I have simple algorithm that clean the whitespace from half string until end. Here it is:
char a[] = "abc "; /* The string to string to trim. */
printf("orginal [%s]\n", a);
char * org = strdup(a); /* duplicate the orginal string */
char * half_str = org + strlen(a) / 2; /* Get the half of string. */
strrev(half_str); /* reverse the string */
char * phs = half_str; /* Point to half_string */
char * news = malloc(strlen(half_str) + 1); /* The new string, without spaces. */
char * ptonews = news; /*Pointer to new string */
while(*phs)
{
/* if it's not whitespace like( ,\f,\r,\t,\v,\n) then concat to new string. */
if(!isspace(*phs)) {
*ptonews ++= *phs;
}
phs ++;
}
/*Put the 0-terminator into new string. */
*phs ++ = '\0';
/* Replace the half_str with the newstring */
strcpy(half_str, news);
printf("new string [%s]\n", org);
it works fine. the output is:
orginal [abc ]
new string [abc]
But the C code is a bit slow. How can I improve it?
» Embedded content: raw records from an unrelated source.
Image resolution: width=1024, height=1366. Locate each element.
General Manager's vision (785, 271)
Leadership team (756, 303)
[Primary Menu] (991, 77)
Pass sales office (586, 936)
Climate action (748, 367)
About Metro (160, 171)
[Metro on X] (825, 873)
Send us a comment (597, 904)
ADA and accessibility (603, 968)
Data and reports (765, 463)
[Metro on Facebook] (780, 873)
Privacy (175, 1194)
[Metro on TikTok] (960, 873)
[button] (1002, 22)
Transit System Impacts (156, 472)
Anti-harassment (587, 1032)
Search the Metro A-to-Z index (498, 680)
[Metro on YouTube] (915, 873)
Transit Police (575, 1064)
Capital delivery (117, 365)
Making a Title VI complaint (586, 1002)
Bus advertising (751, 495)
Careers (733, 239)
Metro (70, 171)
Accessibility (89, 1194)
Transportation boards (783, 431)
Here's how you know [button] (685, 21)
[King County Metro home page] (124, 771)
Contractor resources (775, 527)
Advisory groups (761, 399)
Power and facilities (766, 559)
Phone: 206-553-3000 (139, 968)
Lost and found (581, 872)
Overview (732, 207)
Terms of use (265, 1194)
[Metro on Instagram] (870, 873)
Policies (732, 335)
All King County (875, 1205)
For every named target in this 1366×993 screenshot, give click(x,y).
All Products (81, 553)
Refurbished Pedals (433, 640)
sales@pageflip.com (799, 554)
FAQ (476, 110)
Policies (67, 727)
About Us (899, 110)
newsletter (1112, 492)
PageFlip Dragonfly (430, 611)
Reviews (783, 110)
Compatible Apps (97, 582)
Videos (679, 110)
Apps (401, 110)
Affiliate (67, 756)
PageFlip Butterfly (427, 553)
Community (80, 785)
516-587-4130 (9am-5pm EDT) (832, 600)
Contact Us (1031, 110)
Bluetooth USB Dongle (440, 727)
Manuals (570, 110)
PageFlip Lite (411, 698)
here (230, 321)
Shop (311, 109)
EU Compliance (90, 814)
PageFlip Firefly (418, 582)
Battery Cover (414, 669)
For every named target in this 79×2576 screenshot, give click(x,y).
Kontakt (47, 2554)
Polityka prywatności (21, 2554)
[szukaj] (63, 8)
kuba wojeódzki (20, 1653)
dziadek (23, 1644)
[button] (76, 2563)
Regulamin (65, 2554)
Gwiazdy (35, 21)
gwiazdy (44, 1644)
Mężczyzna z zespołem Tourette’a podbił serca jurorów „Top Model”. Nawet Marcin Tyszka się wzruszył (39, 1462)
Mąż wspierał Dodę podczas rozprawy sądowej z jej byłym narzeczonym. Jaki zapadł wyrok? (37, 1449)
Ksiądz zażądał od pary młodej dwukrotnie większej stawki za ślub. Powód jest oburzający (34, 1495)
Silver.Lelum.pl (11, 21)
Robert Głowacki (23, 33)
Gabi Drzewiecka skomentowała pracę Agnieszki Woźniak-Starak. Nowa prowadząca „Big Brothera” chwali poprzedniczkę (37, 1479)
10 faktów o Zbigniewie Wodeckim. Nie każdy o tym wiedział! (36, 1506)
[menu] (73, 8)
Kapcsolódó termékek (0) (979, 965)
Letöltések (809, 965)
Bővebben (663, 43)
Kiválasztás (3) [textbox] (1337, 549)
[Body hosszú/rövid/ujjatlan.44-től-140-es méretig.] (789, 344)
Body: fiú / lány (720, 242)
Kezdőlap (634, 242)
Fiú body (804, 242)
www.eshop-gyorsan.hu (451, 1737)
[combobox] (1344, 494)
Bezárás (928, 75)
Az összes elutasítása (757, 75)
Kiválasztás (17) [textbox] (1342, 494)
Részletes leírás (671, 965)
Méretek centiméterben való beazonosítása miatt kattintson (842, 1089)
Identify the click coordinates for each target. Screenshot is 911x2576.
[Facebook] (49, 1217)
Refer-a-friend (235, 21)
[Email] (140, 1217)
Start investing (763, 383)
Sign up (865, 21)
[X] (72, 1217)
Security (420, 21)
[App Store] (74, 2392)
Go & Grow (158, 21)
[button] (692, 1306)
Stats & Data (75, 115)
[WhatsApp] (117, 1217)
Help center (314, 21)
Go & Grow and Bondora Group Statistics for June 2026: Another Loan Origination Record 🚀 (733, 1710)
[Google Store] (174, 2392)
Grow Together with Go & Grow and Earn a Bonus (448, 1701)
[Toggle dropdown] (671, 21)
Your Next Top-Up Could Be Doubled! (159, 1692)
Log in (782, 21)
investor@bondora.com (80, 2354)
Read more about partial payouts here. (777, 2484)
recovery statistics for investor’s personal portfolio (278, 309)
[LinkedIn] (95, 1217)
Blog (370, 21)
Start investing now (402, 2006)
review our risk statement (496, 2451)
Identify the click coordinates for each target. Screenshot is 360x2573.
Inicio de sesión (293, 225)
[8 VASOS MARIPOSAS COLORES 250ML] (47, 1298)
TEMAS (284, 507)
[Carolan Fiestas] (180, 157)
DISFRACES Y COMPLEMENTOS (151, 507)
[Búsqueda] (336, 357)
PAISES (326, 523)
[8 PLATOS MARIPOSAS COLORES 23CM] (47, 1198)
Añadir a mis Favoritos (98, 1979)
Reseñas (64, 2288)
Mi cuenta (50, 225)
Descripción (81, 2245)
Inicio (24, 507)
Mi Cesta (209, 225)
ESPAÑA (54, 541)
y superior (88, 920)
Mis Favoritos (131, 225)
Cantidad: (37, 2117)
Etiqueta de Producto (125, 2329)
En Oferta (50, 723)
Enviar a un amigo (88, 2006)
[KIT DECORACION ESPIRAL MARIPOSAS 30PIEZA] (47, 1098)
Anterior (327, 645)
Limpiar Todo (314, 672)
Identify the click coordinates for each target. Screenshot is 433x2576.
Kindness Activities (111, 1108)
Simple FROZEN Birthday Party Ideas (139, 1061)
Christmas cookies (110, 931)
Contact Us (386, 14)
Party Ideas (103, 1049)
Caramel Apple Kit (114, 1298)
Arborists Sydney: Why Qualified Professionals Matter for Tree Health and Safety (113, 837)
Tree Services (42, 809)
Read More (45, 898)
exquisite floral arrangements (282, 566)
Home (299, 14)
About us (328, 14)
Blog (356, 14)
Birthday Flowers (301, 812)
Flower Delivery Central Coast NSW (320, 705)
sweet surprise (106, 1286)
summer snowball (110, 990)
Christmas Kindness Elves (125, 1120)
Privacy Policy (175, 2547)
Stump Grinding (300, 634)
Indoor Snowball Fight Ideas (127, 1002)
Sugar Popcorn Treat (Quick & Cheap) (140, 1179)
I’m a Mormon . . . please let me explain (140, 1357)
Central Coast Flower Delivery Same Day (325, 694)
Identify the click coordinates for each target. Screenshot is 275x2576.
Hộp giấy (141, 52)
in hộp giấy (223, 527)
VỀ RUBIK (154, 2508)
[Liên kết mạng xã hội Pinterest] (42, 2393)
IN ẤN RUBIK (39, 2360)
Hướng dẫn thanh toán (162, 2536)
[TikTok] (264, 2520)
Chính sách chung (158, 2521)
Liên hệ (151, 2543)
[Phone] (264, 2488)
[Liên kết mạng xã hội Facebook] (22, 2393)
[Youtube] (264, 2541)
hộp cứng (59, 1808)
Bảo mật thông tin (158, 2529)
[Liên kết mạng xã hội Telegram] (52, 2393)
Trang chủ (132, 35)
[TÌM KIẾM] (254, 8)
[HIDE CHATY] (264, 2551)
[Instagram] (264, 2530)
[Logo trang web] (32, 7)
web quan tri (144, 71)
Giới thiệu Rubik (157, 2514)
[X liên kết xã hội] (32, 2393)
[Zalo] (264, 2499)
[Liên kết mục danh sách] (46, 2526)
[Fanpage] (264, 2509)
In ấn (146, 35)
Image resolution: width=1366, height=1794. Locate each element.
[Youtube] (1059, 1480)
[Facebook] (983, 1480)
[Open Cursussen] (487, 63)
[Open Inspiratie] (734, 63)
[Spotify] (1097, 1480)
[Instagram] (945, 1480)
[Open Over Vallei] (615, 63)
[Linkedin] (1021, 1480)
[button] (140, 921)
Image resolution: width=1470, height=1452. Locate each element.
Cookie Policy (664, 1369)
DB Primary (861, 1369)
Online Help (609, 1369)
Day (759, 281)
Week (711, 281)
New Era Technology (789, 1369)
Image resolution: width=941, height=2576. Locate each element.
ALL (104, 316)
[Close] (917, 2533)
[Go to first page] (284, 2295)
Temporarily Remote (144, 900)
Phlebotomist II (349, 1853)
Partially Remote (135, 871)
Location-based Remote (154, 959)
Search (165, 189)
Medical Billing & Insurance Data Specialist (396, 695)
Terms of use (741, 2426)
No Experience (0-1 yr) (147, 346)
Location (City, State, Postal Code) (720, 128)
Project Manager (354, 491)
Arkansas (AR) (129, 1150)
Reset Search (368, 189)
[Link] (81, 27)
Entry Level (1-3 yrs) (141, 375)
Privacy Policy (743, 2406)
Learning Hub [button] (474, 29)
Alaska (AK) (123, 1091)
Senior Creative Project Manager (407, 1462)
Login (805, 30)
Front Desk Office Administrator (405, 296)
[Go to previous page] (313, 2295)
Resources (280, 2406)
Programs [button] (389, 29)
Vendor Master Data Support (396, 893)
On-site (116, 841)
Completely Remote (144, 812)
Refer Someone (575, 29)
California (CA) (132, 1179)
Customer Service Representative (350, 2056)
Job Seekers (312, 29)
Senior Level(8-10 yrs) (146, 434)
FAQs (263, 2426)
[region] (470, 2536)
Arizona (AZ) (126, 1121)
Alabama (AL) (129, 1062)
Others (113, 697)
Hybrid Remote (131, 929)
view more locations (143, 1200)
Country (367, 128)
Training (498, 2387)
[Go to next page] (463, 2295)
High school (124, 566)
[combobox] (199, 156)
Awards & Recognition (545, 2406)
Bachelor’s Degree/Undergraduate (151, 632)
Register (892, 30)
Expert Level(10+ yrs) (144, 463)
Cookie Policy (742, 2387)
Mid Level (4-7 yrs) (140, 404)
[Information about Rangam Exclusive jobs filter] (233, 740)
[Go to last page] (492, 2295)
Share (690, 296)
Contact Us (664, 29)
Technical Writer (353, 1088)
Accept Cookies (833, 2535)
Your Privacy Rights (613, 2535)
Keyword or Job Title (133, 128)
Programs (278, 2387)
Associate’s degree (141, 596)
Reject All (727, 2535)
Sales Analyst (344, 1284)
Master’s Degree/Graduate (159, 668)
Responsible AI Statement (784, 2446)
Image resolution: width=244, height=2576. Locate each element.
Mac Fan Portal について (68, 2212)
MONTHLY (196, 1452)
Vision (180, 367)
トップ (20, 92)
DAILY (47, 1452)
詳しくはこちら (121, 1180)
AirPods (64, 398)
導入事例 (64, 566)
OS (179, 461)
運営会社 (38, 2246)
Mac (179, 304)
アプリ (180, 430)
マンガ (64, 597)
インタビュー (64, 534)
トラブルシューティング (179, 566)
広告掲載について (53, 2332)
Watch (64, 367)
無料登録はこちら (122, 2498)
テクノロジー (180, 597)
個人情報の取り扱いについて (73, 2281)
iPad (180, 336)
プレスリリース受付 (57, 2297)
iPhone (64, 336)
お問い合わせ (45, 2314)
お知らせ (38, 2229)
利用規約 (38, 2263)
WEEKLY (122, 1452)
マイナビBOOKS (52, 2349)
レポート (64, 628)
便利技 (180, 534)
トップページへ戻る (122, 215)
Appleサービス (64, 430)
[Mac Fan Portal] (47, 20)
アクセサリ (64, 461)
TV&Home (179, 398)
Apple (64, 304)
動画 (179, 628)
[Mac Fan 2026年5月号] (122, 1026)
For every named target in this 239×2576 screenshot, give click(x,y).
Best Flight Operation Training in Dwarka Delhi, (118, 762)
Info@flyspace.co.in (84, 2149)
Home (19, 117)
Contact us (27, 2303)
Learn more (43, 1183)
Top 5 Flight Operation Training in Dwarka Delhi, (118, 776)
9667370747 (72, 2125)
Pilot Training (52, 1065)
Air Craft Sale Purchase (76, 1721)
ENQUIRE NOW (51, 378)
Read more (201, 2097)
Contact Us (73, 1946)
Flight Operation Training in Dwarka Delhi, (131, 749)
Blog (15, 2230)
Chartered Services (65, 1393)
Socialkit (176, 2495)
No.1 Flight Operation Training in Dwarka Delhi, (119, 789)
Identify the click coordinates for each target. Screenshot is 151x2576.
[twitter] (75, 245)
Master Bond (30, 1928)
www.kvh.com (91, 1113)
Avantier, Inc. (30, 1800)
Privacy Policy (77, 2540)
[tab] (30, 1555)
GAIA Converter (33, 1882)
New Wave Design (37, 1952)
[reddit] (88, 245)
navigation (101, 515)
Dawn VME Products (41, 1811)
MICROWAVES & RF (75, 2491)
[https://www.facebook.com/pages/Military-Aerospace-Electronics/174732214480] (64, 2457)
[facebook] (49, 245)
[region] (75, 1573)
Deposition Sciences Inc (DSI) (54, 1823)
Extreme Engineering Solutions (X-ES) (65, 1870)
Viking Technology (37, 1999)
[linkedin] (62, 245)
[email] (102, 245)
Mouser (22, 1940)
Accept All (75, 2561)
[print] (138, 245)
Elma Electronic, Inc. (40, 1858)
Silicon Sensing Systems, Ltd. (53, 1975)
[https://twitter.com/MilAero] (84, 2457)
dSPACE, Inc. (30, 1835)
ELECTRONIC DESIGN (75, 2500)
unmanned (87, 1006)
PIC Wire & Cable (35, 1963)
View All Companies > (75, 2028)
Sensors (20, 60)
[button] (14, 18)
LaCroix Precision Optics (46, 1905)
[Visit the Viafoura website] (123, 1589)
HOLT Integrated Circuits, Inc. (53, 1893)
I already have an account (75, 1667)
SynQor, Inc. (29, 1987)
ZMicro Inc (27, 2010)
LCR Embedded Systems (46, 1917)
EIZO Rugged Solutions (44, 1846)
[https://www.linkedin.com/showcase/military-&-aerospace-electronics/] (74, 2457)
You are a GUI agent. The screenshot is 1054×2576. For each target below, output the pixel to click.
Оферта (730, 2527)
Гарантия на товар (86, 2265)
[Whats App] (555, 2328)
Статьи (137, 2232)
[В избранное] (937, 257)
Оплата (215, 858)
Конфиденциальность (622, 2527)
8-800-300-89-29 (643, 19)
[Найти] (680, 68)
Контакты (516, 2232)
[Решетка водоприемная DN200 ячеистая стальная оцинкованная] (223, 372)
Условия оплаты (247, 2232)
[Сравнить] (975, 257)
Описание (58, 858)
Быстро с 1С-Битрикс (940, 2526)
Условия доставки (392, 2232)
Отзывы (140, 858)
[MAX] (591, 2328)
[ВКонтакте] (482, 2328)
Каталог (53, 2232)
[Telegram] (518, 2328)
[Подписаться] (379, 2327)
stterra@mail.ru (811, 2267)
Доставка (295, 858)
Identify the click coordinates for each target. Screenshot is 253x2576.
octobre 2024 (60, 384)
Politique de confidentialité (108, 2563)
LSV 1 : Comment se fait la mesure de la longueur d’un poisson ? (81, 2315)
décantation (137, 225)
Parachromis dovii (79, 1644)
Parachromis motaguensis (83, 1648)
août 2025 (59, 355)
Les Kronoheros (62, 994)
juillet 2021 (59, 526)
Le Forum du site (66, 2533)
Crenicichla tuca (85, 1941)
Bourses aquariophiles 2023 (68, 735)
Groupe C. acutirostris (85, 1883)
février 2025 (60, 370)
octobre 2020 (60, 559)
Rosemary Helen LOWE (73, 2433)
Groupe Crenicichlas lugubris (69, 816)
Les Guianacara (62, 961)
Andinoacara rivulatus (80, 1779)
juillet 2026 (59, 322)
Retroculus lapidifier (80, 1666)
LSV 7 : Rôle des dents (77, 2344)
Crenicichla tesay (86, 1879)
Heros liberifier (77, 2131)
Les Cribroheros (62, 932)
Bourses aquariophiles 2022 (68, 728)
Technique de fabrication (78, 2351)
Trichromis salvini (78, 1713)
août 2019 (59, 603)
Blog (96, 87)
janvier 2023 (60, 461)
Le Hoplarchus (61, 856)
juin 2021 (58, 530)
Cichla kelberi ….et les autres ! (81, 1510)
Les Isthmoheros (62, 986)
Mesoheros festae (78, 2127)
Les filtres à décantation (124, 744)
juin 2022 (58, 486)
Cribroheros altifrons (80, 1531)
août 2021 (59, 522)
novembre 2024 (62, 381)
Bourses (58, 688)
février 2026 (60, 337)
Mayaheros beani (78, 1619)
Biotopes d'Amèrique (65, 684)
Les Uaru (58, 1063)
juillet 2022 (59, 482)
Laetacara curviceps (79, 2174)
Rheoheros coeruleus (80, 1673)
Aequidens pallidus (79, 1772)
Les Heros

You're doing a lot of unnecessary allocation. Try something like this:
char a[] = "abc ";
printf( "original [%s]\n", a);
int halfTrimmed = strlen(a)/2 + 1;
for( ; halfTrimmed>0; halfTrimmed-- )
if( !isspace(a[halfTrimmed-1]) ) break;
char* news = malloc( halfTrimmed+1 );
strncpy( news, a, halfTrimmed );
printf( "new string [%s]\n", news );
In words, this algorithm finds the index of half the string (halfTrimmed
), then starts looking at each character, starting at that index, until it finds the first non-space index. It then copies from the beginning of the original string to the last non-space index into a new string, and you're done.